Pour enrayer la propagation du coronavirus, le gouvernement ivoirien avait choisi, fin mars, d’isoler Abidjan du reste du pays. Mais l’isolement d’Abidjan, encore présenté le 25 juin comme une «stratégie aux résultats probants», prendra fin à partir du 15 juillet.
Cette décision prise le 13 juillet lors d’un Conseil national de sécurité surprend certains spécialistes de la santé, d’autant plus que les facteurs qui ont conduit à l'isolement de la ville sont loin d'avoir été écartés ou réglés.
Les autorités ivoiriennes justifient en partie leur décision par le fait que «le taux de positivité –indépendamment du nombre de cas qui continue de croître– enregistre une baisse relative pour s’établir en moyenne autour de 15% à 20%, contre 41% à la mi-juin, et que le taux de décès est resté à 0,7%, soit l’un des plus faibles en Afrique».
Sur ce point, Davy Kélamaé Oulaï fait savoir que le taux de positivité est un outil fiable mais auquel il convient d'ajouter d'autres pour plus d'efficacité.

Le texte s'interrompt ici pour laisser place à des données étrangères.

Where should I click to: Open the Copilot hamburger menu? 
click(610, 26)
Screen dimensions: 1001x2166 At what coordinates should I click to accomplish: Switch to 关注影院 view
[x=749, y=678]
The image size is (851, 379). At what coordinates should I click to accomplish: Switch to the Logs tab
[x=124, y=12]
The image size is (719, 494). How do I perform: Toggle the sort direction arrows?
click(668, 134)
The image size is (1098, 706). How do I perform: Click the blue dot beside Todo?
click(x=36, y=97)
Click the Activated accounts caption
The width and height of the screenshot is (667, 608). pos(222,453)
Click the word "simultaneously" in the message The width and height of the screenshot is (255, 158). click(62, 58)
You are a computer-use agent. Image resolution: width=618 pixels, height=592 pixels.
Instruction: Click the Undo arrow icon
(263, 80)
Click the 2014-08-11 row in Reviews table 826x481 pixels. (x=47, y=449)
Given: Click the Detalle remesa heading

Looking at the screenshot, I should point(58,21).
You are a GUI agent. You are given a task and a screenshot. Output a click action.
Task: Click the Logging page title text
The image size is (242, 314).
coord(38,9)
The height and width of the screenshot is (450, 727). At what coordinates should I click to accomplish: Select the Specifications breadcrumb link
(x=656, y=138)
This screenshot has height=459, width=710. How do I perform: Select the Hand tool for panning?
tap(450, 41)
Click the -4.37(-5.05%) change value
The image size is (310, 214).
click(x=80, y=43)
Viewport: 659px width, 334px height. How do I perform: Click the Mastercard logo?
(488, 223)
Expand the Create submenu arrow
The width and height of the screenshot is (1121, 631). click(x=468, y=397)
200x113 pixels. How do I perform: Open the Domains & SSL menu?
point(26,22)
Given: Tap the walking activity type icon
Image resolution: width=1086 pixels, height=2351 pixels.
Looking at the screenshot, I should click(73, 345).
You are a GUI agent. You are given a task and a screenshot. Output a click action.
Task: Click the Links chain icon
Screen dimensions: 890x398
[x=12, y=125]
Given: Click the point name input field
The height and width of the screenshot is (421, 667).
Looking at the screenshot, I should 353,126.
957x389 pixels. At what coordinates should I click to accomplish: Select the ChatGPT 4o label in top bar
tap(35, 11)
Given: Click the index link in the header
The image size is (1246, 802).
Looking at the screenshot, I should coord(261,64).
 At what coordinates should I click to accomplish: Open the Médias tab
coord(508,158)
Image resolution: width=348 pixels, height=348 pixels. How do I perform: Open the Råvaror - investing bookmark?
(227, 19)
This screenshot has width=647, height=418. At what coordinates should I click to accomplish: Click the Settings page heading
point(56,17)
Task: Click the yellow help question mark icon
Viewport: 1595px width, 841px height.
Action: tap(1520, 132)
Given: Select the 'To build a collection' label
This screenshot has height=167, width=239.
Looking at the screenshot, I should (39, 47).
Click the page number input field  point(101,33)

«Le taux de positivité est le nombre de cas diagnostiqués positifs par rapport au nombre de tests réalisés. C'est un outil fiable utilisé en épidémiologie pour prendre des décisions, mais il n'est pas le seul. En France par exemple, quatre outils sont employés: le taux de positivité, le taux de prévalence, le taux d'hospitalisation et les facteurs de reproduction du virus. C'est à partir de ces quatre paramètres qu'ont été déterminées des zones dites vertes et des zones rouges.»
Pour de nombreux internautes, inquiets de la levée de l'isolement d'Abidjan, il ne fait aucun doute que cette décision est essentiellement motivée par les obsèques du Premier ministre Amadou Gon Coulibaly, décédé le 8 juillet à Abidjan.
Des obsèques à haut risque sanitaire
En Afrique, les naissances et les funérailles sont toujours des moments de retrouvailles, de rassemblement. Les obsèques d’Amadou Gon Coulibaly n’échapperont pas à cette règle.
«Il est certain que les cérémonies d’hommage au Premier ministre vont drainer du monde. Et ce que le coronavirus affectionne, c’est justement la foule, les contacts. Il faudra donc impérativement que le gouvernement limite le nombre de personnes qui vont y assister et fasse respecter, autant que possible, les mesures de distanciation», a déclaré Davy Kélamaé Oulaï.
Les rassemblements de plus de 50 personnes sont actuellement interdits à Abidjan. Mais le 15 juillet, un hommage au défunt Premier ministre a réuni près de 10.000 personnes au Palais des sports d'Abidjan.
Cependant, pour l’épidémiologiste, «ce qui reste le plus à craindre, ce sont les voyages que personnalités et anonymes vont effectuer en masse depuis Abidjan jusqu’à Korhogo (569 km au nord de la capitale)» où sera inhumé Amadou Gon Coulibaly.
«Il y a un danger sanitaire réel qui menace la Côte d’Ivoire à l’occasion de ces obsèques», a-t-il conclu.